Terry Hopper est un type opiniâtre, têtu. Il est historien de formation et ce qu'il vient de dénicher dans un vieux bouquin intitulé Voyages dans l'Arabie déserte, ayant appartenu à son père le turlupine un peu... Un mot doux, une écriture de femme... Opiniâtre, têtu, son père Mack Hopper l'était bien plus. Agent de la CIA dans les années 50, il trimbalait sa petite famille d'affectation en nouveaux lieux, avec un égal dévouement à sa mission. Sous couverture diplomatique bien sûr. Terry se souvient quels trésors de persévérance son père déploya pour être du jour au lendemain dans les petits papiers du roi du Korach, souverain à peine âgé de 20 ans, arraché à ses riches études en Angleterre après l'assassinat de son père. Jusqu'à devenir un de ses confidents les plus intimes.

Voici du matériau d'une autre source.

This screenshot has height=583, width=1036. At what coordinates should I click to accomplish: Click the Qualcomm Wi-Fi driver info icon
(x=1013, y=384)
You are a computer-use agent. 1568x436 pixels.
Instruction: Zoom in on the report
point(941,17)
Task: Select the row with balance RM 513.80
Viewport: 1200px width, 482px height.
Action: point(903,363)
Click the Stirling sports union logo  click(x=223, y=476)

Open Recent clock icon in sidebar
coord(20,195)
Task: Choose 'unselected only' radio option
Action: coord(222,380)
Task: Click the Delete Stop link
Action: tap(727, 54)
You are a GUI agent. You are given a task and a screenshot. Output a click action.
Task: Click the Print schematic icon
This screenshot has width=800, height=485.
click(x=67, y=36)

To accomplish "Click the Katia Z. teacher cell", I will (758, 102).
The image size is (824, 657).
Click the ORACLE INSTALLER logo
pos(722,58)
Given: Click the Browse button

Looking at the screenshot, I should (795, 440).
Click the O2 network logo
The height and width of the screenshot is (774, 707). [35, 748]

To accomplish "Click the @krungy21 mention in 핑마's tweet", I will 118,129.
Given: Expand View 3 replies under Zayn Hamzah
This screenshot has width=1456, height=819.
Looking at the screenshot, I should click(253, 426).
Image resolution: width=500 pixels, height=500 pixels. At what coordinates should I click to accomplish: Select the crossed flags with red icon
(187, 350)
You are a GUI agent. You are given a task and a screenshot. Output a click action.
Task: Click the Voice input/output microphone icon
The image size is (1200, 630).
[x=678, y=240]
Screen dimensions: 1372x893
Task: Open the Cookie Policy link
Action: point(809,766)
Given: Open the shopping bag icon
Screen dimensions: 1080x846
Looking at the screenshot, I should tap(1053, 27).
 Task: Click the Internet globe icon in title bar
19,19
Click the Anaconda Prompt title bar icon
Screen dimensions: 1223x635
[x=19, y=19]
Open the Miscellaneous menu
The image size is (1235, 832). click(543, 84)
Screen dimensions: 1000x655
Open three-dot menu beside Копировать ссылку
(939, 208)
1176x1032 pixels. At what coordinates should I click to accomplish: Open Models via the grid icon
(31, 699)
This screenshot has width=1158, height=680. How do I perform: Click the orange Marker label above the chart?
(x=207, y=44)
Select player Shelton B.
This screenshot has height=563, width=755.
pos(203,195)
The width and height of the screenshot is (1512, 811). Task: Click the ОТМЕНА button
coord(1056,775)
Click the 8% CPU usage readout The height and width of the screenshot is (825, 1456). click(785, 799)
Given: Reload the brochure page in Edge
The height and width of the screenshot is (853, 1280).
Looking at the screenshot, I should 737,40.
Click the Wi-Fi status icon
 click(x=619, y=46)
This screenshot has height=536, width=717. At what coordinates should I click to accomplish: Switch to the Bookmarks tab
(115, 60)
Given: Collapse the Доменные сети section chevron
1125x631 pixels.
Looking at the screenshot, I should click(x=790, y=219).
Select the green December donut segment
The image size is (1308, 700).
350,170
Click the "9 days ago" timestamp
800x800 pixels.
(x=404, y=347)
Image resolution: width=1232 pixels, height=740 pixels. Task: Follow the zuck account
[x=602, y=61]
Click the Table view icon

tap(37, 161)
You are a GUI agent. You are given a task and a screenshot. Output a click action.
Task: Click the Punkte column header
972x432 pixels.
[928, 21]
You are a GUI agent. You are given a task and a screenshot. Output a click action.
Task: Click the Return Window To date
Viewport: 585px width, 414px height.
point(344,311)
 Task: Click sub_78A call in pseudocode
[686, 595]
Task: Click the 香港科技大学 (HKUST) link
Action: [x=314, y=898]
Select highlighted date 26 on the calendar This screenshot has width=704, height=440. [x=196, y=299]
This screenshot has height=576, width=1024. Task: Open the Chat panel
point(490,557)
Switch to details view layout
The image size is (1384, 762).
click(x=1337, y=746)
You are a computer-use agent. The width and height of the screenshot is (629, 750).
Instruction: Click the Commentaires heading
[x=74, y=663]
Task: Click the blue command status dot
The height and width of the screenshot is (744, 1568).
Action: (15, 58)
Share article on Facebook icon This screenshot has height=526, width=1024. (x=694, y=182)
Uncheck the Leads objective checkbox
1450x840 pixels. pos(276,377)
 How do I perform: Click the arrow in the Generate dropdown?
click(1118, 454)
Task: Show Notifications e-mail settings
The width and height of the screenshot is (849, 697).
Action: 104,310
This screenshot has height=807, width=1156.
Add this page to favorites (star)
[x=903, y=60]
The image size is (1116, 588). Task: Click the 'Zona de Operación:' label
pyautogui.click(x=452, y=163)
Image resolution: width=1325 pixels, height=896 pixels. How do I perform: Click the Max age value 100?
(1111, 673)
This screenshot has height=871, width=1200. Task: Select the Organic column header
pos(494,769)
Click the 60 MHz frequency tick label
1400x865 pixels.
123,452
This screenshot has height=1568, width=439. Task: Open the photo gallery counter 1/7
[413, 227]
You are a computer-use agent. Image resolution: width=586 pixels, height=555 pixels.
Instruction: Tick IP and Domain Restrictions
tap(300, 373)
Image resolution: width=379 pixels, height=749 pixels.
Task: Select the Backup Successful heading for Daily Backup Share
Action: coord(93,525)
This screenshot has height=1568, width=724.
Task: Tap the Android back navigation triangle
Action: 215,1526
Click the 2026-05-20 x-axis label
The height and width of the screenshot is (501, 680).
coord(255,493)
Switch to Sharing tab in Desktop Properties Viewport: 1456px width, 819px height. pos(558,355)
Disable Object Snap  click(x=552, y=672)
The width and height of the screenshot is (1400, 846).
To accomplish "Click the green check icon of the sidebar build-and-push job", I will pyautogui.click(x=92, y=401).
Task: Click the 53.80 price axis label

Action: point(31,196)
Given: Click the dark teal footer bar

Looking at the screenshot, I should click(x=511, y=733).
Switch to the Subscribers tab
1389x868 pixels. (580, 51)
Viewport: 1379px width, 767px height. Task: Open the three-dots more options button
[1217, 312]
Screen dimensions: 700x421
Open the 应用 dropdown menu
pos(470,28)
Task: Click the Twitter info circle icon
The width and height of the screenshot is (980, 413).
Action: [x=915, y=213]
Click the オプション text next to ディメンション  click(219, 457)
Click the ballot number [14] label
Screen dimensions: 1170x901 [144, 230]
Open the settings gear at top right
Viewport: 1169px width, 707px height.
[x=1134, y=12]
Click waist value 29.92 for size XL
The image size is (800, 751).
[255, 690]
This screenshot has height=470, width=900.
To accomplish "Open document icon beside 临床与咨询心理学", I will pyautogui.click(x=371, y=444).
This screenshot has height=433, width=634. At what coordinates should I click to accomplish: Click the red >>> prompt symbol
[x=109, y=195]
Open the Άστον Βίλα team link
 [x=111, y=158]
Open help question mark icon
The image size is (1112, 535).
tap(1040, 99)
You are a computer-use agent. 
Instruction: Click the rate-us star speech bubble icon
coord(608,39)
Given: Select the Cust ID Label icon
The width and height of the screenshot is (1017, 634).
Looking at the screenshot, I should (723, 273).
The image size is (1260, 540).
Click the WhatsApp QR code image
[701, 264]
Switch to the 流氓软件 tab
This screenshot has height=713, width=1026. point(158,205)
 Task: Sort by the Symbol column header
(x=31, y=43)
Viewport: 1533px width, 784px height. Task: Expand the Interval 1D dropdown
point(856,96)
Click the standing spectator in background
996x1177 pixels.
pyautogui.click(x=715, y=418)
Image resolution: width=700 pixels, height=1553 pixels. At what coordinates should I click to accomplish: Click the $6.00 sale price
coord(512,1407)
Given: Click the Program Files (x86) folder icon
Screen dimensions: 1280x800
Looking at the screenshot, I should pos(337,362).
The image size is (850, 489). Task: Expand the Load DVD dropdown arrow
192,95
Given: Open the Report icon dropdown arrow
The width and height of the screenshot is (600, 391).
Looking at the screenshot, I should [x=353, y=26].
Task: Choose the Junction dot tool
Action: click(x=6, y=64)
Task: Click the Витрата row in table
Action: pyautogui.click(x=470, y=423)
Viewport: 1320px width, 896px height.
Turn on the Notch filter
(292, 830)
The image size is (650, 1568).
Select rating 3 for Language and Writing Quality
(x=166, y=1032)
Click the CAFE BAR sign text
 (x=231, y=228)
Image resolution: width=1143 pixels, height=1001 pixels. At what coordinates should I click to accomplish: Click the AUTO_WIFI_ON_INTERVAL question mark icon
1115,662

L'Amérique s'inquiète... Que pourra ce petit roi d'un pays anecdotique, sans puits de pétrole ni de poids politique quelconque, coincé entre la Syrie, l'Irak, le nouvel Israël tout proche et honni par tous? Que pourra ce jeune homme pourtant fin et intelligent avec ces trois avions de chasse, héritage de l'ancien protectorat britannique, ces bidonvilles peuplés de réfugiés palestiniens, son joli palais, ce désert sans fin peuplé de tribus bédouines qui se haïssent depuis la nuit des temps, sa capitale Hamzah et son souk si typique?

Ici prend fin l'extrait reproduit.